Sizden, ölen ve geride eş bırakan erkeklerin eşleri dört ay on gün iddet beklerler. İdetlerini tamamlayınca, kendileri için meşru bir surette yaptıkları işlerden size bir günah yoktur. Allah, yaptıklarınızdan haberdardır.

Ölen erkeklerin eşleri, kendilerine meşru olan bazı şeylerden, iddeî süresi içerisinde, ölen kocalarına hürmeten kendilerini çekmek zorundadırlar. Yani onlar, evlenemez, koku sürünemez. Süslü elbiseler giyemezler ve bu duruma dört ay on gün devam etmek zorundadırlar. Hamile olanlar ise bu duruma doğum yapıncaya kadar devam ederler. Ey kadınların velileri, onlar iddet sürelerini tamamlayınca evlenmeleri, koku sürünmeleri, süslenmeleri ve Allah'ın kendileri için mubah kıldığı diğer işleri yapmalarına müsaade etmenizde sizin için bir zorluk ve günah yoktur. Bilin ki sizin işlerinizden hiçbir şey Allah’a gizli kalmaz.

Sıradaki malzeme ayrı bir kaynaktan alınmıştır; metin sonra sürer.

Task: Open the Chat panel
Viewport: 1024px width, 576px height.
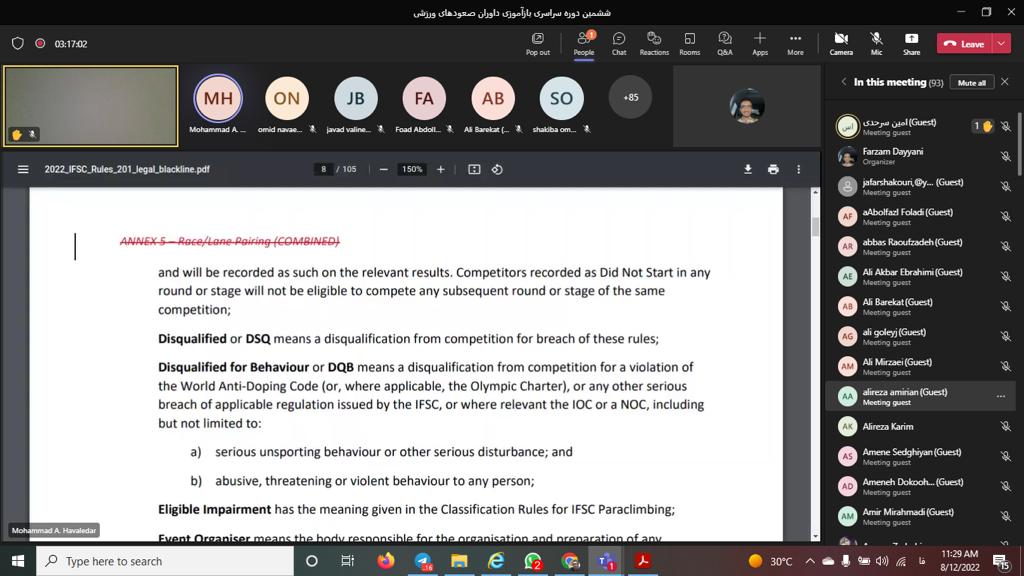Action: [x=619, y=43]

Bu âyet-i kerime, kocası ölen kadının dört ay on gün iddet beklemek zorunda olduğunu beyan etmektedir. Ancak kocası ölen kadın hamile ise bunun iddeti doğum yapması ile sona erer. Bu süre, doğumun meydana gelmesine göre dört ay on günden az da olabilir çok ta. Bu hususta Abdullah b. Utbe diyor ki:

"Sübey'a" ismindeki bir kadın Sa'd b. Havlenin karısı idi. Sa'd, Amir oğullarından ve Bedir savaşına katılanlardan bir kimse idi. Sübey'a hamile iken Sa'd Veda haccında vefat etti. Sa'dın vefatından kısa bir süre sonra kadın doğum yaptı. Nifas halinden temizlenince kendisini istemeye gelenlere karşı süslenmeye başladı. Abdüddar oğullarından Ebû es-Senabil b. Ba'kek, Sübey'anın yanına gitti ve ona: "Bakıyorum süsleniyorsun. Belki de evlenme ümidindesin. Vallahi sen kocanın ölümünden sonra dört ay on gün geçmedikçe evlenemeyeceksin." dedi.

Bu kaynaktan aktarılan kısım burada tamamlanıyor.